Randy Rayess is the co-founder of VenturePact, a marketplace that connects companies to prescreened software development firms; he previously worked in private equity at SilverLake Partners and in machine learning. You can reach out to him at @randyrayess or on LinkedIn.
The success of any business is a combination of several defining factors including quality of the product or service, competition level, team competency and more. Amongst these, clear communication is arguably one of the most important.
Business communication is not limited to passing information amongst team members. Its real value lies in ensuring the symmetry between goals, processes, mission and values. In other words, good communication, internally within the company and externally with your customers, is the key to making progress and improving your business.
The Intention and Interpretation Challenge
To further understand the importance of communication, let us start by looking at the intention and interpretation gap that is the root of all communication problems. In simple terms, this is the gap between what I intended to say and how you interpreted what I said.
Previously, when I'd give feedback to people on my team, some would misinterpret the message and would feel as if I was putting them down. In reality, my focus was on being constructive to help the person improve. Now, to insure there is no misinterpretation, I spell out why I am saying something to clarify my intentions. Of course, people respond differently to feedback, depending on how comfortable they are hearing criticism, but from my end, I make it abundantly clear that I am trying to contribute to each person's professional development as well as the overall success of the team.
Communication gaps are a fundamental problem in all relationships, and business relations are no exception. Here are some fundamental steps to guard against a broken connection.
Hire the Right People
The first critical part is to build a team of people who share your vision: they should have similar work philosophies and priorities. If your team does not share your values -- even if they correctly interpret your intentions -- you will still discover gaps in communication. Because your core intentions are not aligned, you are much more vulnerable to this type of scenario.
To address the importance of aligned intentions, we at VenturePact decided to more rigorously vet people's goals and values. We look to see if prospective candidates are aligned with our philosophy. If everybody on the team has the same values and long term goals, they will have similar intentions. Any misunderstandings that do arise can quickly be addressed and the entire team will jump back onto the same page. However, the proverbial "bad apple" or bad hire will not take things the right way and can create problems within the team, making it that much more important to vet your candidates thoroughly.
Keep Your Environment Collaborative, Not Competitive
With the right people on board, the next step is to foster a collaborative team approach. Besides increasing efficiency, it smoothes the communication process out substantially. However, too many companies out there believe in building a competitive spirit in the hope that it will bring out the best in their employees. While this approach has its advantages, it also alters the intentions of the people in the organization, even to the point of preventing them from sharing what they have learned with their colleagues.
We have seen that people in a competitive work environment are less willing to listen and change their opinion as they feel that they would then appear to have lost the argument. Instead, the better way to look at a problem is to find the best solution without focusing on who came up with the original idea. One of our key goals at VenturePact is to maintain an environment where the team works together to find the best solution. This encourages them to discuss and debate in an open manner and communicate with colleagues and management constructively.

TASKS TO CARRY OUT
1. From the passage on business communication, reproduce word for word the span that begins at the words "The Intention and Interpretation Challenge" and stops after "what I said.".
2. Answer these questions using the passage on business communication:
(a) At which firm did Randy Rayess previously work in private equity?
(b) What gap does the passage call the root of all communication problems?
(c) According to the passage, why are people in a competitive work environment less willing to change their opinion?

SUPPLIED DATA
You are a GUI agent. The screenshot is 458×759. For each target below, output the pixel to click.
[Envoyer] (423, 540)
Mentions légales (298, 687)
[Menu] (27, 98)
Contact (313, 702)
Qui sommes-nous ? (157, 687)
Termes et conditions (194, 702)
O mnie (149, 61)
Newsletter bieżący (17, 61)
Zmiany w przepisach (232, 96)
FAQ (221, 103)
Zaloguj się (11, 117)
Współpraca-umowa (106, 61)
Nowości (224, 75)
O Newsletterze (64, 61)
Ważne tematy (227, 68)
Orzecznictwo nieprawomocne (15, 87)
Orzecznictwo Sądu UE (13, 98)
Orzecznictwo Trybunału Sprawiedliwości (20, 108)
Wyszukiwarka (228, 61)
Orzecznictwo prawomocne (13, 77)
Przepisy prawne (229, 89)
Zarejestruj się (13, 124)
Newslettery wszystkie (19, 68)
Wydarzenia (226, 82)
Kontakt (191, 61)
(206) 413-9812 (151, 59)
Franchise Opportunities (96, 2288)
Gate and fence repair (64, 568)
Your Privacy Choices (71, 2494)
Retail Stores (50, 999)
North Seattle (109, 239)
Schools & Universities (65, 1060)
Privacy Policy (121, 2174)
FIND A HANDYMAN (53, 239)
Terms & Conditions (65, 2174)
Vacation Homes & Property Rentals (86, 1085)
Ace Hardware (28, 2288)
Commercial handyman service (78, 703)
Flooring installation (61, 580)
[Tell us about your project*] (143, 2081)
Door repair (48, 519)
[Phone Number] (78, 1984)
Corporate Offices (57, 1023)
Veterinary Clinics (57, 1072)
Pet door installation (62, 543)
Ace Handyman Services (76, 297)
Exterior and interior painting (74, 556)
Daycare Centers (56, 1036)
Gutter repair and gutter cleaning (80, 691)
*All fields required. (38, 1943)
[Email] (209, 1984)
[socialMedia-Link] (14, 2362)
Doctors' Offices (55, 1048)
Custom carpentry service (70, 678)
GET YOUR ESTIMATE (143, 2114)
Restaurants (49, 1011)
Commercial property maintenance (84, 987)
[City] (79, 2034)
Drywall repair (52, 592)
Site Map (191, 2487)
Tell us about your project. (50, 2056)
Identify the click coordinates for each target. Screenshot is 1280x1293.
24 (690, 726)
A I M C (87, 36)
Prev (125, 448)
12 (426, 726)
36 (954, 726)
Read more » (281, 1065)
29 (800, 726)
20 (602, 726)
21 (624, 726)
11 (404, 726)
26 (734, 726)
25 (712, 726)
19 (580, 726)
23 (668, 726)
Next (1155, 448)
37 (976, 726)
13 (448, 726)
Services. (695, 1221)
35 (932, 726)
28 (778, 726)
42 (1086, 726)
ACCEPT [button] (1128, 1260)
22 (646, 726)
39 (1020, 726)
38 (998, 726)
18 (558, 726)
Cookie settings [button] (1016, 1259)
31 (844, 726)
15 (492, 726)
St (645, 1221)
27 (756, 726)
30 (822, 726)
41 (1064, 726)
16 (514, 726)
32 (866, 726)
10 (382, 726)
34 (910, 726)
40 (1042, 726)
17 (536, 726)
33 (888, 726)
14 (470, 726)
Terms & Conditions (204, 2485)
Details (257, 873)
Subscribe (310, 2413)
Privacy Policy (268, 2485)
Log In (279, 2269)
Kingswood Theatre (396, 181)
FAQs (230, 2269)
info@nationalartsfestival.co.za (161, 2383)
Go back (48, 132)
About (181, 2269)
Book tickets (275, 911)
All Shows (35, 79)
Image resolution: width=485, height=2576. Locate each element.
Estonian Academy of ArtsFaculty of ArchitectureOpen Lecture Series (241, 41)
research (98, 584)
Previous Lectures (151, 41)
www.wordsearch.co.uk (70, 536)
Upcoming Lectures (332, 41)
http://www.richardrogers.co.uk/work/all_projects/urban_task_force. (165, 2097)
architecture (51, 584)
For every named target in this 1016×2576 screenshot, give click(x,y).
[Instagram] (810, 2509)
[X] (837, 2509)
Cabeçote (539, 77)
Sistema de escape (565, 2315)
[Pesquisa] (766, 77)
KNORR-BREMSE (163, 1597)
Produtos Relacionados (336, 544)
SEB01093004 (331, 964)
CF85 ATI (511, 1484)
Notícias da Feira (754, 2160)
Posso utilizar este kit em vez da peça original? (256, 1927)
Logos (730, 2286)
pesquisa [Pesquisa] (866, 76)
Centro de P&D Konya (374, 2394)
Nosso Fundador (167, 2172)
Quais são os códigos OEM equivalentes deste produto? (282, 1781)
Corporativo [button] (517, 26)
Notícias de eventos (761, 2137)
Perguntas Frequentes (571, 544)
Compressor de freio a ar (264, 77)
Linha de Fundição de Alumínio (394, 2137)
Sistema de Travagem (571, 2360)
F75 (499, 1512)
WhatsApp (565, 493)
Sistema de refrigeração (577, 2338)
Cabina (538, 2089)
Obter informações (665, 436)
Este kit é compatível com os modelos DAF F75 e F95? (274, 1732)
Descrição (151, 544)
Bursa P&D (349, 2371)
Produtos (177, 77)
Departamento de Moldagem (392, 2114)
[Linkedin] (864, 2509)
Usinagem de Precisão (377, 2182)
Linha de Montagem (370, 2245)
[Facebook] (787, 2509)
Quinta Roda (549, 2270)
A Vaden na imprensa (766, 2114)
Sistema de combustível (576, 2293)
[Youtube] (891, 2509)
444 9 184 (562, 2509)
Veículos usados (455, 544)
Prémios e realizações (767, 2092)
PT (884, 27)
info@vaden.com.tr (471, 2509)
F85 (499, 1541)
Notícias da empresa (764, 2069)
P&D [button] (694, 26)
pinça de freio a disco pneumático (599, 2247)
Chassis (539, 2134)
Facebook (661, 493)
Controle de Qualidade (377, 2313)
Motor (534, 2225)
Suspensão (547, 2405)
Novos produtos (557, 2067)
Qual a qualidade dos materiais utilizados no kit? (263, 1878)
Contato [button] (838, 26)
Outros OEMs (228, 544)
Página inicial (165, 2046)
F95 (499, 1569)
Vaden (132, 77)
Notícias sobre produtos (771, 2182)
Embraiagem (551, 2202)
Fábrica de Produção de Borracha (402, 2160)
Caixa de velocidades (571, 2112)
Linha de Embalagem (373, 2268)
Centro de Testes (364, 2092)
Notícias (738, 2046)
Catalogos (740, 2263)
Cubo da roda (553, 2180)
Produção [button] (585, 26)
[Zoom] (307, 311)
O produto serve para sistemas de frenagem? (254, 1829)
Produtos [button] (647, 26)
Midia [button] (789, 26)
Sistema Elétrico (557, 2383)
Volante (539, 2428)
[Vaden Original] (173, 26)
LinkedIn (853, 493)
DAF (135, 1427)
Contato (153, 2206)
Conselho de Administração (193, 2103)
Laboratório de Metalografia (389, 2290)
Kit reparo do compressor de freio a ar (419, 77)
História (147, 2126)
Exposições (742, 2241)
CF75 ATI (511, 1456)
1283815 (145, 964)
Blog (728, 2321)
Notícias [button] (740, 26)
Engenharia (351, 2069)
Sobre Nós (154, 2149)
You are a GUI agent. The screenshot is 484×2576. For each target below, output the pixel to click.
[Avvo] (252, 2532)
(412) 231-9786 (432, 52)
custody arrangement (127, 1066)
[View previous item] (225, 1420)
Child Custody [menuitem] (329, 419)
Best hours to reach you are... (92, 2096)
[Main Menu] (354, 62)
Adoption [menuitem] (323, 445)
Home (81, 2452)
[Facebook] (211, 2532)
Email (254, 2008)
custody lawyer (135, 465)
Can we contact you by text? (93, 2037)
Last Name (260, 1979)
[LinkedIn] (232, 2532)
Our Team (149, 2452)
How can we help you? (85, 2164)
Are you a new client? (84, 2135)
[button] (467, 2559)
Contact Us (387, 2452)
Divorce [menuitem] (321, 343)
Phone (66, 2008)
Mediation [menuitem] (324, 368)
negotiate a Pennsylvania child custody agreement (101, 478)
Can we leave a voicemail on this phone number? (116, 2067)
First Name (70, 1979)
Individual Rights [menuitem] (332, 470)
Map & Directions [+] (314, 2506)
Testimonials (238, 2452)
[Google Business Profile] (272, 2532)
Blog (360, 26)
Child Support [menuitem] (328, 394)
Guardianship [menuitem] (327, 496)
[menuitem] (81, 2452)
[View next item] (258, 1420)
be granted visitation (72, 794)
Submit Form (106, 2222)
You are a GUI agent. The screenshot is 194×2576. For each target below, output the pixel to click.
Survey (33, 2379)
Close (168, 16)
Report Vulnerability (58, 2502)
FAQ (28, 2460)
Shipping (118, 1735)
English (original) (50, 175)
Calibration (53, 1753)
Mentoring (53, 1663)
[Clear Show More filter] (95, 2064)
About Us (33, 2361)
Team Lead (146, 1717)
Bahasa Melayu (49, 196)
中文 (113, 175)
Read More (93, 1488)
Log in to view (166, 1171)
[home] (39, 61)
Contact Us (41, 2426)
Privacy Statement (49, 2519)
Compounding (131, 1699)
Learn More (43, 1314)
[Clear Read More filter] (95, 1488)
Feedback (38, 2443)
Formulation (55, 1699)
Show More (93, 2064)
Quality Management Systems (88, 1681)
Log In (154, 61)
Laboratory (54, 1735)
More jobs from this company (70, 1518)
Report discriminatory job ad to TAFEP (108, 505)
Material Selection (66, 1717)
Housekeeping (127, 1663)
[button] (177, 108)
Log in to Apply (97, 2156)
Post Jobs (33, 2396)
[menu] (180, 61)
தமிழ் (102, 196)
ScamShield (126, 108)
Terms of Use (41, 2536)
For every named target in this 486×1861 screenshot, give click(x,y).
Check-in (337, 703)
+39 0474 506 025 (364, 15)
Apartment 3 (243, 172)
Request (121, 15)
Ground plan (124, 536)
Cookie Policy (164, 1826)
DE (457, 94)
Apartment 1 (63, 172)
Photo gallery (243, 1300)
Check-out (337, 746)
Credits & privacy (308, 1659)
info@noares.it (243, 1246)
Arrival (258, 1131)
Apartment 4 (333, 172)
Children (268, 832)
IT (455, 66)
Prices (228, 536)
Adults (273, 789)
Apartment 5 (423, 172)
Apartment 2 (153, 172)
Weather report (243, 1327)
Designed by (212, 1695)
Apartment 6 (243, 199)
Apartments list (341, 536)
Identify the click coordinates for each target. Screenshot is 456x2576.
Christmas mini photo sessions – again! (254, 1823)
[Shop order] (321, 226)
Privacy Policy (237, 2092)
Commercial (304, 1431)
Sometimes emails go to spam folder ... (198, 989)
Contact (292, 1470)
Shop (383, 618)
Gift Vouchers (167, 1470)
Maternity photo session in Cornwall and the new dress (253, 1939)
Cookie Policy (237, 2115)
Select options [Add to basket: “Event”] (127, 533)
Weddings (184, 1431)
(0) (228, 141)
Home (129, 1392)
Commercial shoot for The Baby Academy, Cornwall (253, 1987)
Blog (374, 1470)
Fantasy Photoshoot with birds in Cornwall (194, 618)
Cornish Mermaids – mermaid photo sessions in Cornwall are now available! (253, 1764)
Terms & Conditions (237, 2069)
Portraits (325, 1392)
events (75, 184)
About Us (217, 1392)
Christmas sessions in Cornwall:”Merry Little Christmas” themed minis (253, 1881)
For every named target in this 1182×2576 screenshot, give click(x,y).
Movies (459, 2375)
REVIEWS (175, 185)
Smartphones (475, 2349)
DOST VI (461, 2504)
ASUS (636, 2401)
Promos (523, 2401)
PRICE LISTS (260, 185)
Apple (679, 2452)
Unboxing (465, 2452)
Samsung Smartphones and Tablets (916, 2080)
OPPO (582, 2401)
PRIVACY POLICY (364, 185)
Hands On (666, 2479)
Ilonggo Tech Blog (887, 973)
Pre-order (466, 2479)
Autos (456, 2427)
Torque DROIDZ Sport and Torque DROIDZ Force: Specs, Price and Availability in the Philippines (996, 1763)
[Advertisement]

ANSWER SET
1.
The Intention and Interpretation Challenge
To further understand the importance of communication, let us start by looking at the intention and interpretation gap that is the root of all communication problems. In simple terms, this is the gap between what I intended to say and how you interpreted what I said.

2.
(a) SilverLake Partners.
(b) The intention and interpretation gap: the gap between what one person intended to say and how another interpreted it.
(c) They feel that they would then appear to have lost the argument.